= Biblioteca Ayacucho =

The Biblioteca Ayacucho (Ayacucho Library) is an editorial entity of the government of Venezuela, founded on September 10, 1974. It is managed by the Fundación Biblioteca Ayacucho. Its name, Ayacucho, comes from the intention to honor the definitive and crucial Battle of Ayacucho that took place on December 9, 1824, between Spain and the territories of the Americas, prior to the full independence of the continent.

From the beginning, the Biblioteca had its sights set on the classic works of all of Latin America and of all the branches of literary culture. It started with a Classical collection, with its first publication being Doctrina del Libertador Simón Bolívar, by Venezuelan independence hero Simón Bolívar, in June 1976. Over time, the Biblioteca has developed several collections, as well as one of the most important Literary Dictionaries of Latin America, the Diccionario Enciclopédico de las Letras de América Latina.

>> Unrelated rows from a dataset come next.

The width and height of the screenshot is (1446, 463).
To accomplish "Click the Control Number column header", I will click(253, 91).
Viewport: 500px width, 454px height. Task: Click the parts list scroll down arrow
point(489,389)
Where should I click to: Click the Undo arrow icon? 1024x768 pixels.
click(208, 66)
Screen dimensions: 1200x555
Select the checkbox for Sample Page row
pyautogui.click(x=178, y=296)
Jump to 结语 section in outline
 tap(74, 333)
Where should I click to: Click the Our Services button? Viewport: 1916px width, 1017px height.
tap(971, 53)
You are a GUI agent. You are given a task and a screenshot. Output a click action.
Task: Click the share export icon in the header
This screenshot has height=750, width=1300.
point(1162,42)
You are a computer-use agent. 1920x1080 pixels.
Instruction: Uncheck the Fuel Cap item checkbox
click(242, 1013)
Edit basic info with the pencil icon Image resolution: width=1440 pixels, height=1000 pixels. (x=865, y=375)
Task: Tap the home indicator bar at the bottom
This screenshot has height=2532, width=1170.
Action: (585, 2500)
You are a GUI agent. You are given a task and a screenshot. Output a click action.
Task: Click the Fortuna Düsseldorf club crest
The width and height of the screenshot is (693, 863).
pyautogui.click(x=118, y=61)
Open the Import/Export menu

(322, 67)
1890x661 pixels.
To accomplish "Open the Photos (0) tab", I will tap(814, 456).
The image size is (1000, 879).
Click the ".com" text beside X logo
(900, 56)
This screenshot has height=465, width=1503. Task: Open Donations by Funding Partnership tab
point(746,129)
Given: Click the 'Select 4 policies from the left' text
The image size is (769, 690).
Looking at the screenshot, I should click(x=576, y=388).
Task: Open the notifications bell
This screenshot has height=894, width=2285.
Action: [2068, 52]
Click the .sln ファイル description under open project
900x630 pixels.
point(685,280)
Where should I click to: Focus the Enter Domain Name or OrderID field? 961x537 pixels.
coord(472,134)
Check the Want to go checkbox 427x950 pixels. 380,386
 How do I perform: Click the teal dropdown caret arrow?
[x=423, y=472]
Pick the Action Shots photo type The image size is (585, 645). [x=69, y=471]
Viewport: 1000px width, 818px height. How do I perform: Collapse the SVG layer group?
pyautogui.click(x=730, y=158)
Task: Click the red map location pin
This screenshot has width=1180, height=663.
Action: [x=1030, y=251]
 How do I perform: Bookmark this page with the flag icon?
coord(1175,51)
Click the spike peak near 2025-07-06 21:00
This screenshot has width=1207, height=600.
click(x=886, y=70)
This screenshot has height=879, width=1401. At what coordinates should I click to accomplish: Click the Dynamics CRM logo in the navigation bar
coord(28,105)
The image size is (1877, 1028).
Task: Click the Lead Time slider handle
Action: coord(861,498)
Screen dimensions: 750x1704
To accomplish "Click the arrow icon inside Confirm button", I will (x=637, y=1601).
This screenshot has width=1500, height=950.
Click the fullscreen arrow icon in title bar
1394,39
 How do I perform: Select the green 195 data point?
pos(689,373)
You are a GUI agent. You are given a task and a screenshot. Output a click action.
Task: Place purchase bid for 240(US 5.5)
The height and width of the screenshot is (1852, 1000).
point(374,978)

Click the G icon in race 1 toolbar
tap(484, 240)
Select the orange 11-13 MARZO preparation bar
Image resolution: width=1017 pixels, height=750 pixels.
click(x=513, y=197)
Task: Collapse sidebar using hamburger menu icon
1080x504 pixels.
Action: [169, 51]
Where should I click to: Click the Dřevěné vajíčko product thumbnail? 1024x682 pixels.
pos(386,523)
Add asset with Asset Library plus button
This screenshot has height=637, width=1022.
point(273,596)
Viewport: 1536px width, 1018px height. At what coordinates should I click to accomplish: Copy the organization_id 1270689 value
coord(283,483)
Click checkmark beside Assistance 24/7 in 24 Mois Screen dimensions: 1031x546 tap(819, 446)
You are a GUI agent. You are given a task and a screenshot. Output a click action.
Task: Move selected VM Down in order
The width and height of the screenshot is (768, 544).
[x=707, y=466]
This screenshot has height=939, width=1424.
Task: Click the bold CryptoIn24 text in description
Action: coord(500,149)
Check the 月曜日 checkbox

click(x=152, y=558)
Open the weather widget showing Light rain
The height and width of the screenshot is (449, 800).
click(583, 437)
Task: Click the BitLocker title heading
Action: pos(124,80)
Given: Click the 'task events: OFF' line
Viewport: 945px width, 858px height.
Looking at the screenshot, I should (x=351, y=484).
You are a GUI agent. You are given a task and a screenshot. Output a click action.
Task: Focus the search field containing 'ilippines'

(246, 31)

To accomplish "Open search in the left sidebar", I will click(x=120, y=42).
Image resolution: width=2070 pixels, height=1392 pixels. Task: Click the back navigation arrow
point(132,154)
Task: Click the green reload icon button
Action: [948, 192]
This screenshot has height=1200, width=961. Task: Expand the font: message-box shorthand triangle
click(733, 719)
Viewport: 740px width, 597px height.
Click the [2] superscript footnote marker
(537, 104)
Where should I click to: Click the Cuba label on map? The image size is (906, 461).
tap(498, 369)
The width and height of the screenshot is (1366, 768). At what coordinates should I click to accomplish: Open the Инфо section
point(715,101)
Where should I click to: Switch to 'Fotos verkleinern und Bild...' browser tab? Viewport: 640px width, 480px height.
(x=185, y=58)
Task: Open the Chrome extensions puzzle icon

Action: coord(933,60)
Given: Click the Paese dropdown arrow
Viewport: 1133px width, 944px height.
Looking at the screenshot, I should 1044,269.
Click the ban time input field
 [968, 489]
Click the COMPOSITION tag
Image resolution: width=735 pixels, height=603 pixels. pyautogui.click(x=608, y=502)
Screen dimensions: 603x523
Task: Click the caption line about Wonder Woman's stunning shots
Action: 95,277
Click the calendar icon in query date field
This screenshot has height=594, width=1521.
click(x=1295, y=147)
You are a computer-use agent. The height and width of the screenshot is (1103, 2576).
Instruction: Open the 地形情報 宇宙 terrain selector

Notable personalities of the intellectual and academic world of Latin America have participated in the formation and development of Biblioteca Ayacucho, such as Ángel Rama and José Ramón Medina. Its director, as of today, is the Venezuelan writer Luis Alberto Crespo.

In March 2009 Biblioteca Ayacucho won three categories of the fifth Premio Nacional del Libro, including the category of digital publications, for the Biblioteca Ayacucho Digital. The Biblioteca Ayacucho Digital provides free online access to around 250 Venezuelan and Latin American books, ranging from recent publications to classics by authors such as Simón Bolívar.